## Work instructions
Among the entries that follow, find the lines containing the string "icon" and copy them.

BEGIN Data under study

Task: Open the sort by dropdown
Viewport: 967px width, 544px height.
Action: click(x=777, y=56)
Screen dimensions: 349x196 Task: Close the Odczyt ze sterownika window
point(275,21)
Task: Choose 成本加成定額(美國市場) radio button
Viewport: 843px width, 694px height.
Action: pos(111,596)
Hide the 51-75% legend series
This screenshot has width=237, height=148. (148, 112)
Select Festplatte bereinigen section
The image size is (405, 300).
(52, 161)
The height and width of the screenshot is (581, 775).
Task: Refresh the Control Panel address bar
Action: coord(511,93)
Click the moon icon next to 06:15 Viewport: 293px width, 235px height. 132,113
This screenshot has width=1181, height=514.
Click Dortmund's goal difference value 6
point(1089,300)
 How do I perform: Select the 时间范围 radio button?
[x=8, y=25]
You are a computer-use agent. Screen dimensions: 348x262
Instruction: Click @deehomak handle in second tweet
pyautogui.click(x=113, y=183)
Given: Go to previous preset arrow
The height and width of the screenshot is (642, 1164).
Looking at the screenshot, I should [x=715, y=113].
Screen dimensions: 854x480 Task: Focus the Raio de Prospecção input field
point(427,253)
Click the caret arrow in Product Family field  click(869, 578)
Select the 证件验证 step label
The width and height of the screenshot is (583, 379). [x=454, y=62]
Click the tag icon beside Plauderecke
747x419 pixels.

END Data under study

## Answer section
Click the moon icon next to 06:15 Viewport: 293px width, 235px height. 132,113
Click the tag icon beside Plauderecke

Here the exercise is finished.